What you will do => In the data below, restate exactly the lines from the one with "Image resolution: width=1464" to the final line, both included, but not the pictures.

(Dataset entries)
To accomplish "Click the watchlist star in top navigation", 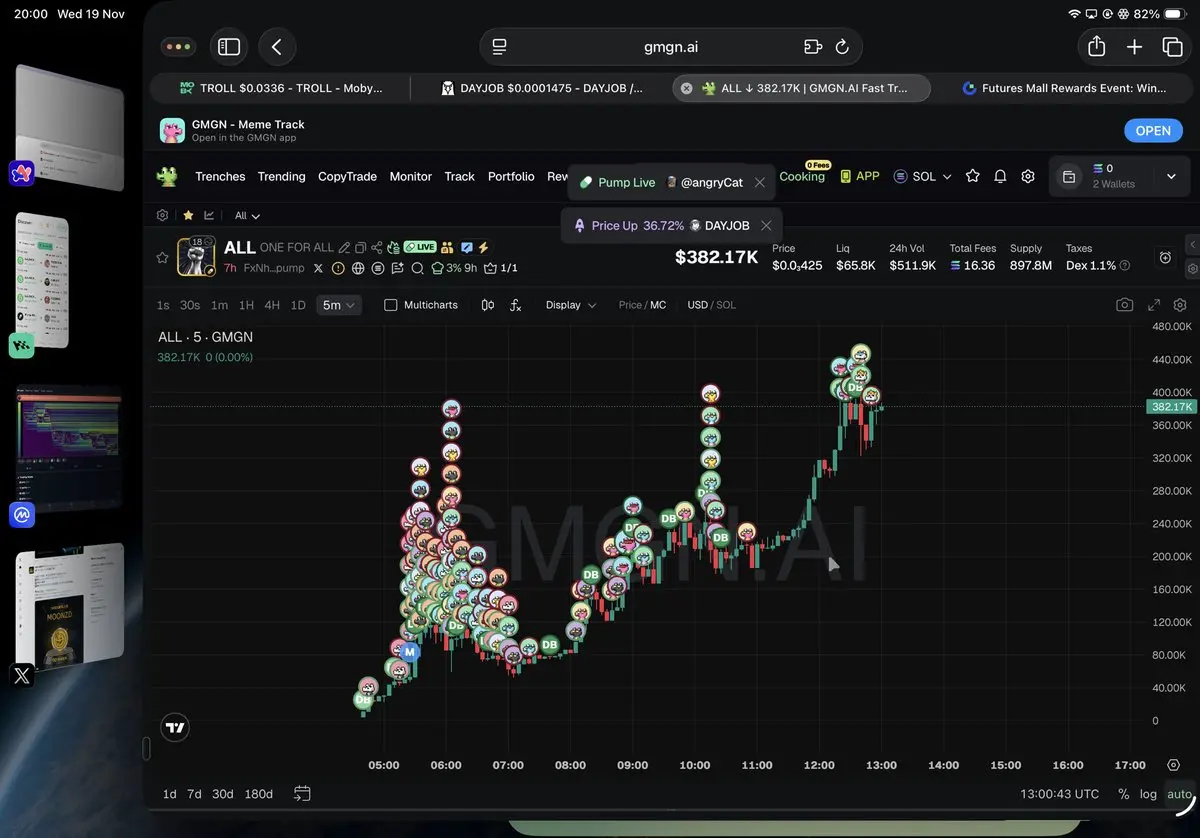I will point(972,176).
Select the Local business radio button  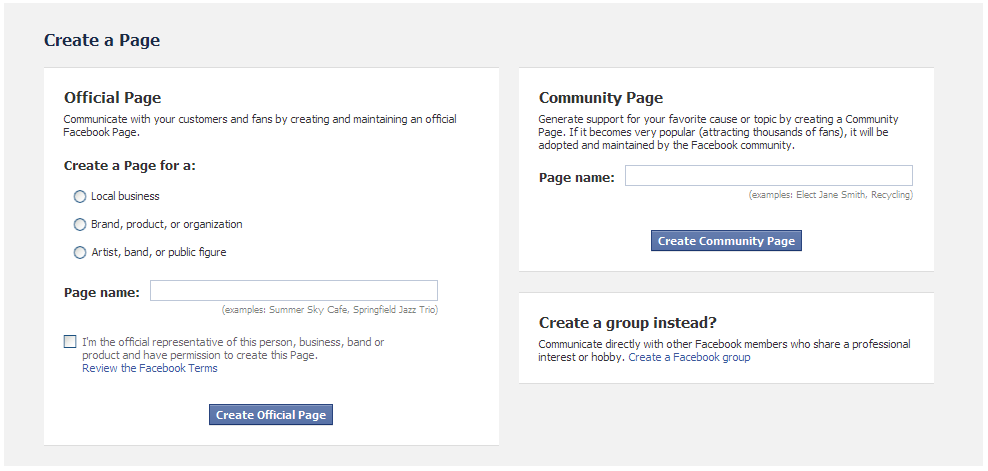[x=79, y=197]
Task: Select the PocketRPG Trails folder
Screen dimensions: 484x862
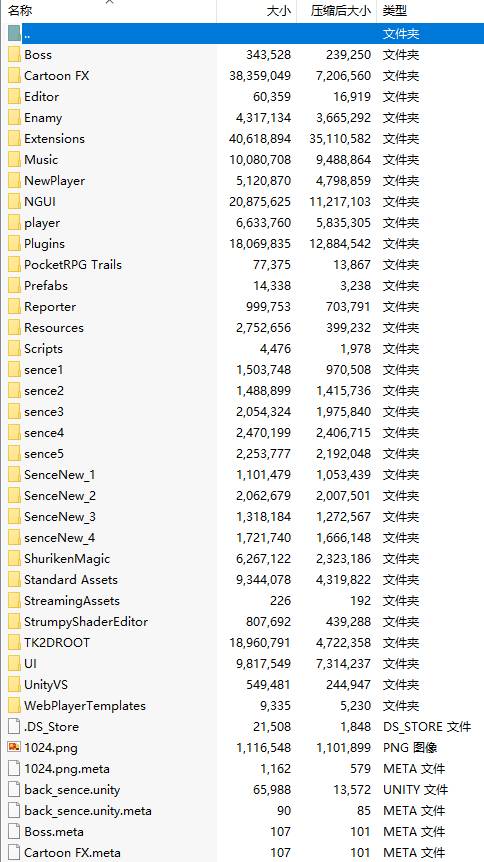Action: [73, 264]
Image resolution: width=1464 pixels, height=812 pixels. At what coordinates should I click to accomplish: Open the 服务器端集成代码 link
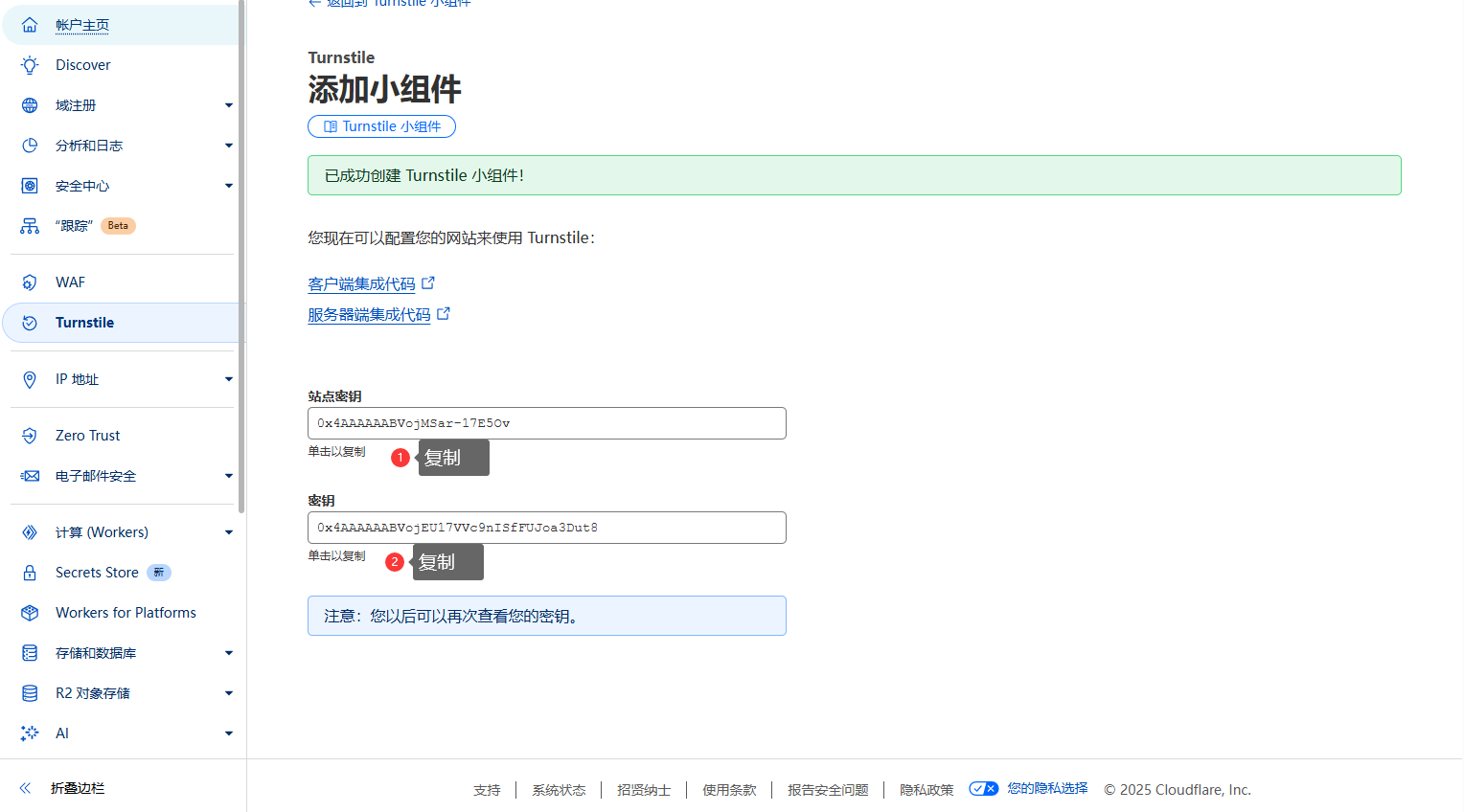pyautogui.click(x=369, y=315)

Solution for this exercise =>
Image resolution: width=1464 pixels, height=812 pixels. At what coordinates should I click to accomplish: Open the 服务器端集成代码 link
pyautogui.click(x=369, y=315)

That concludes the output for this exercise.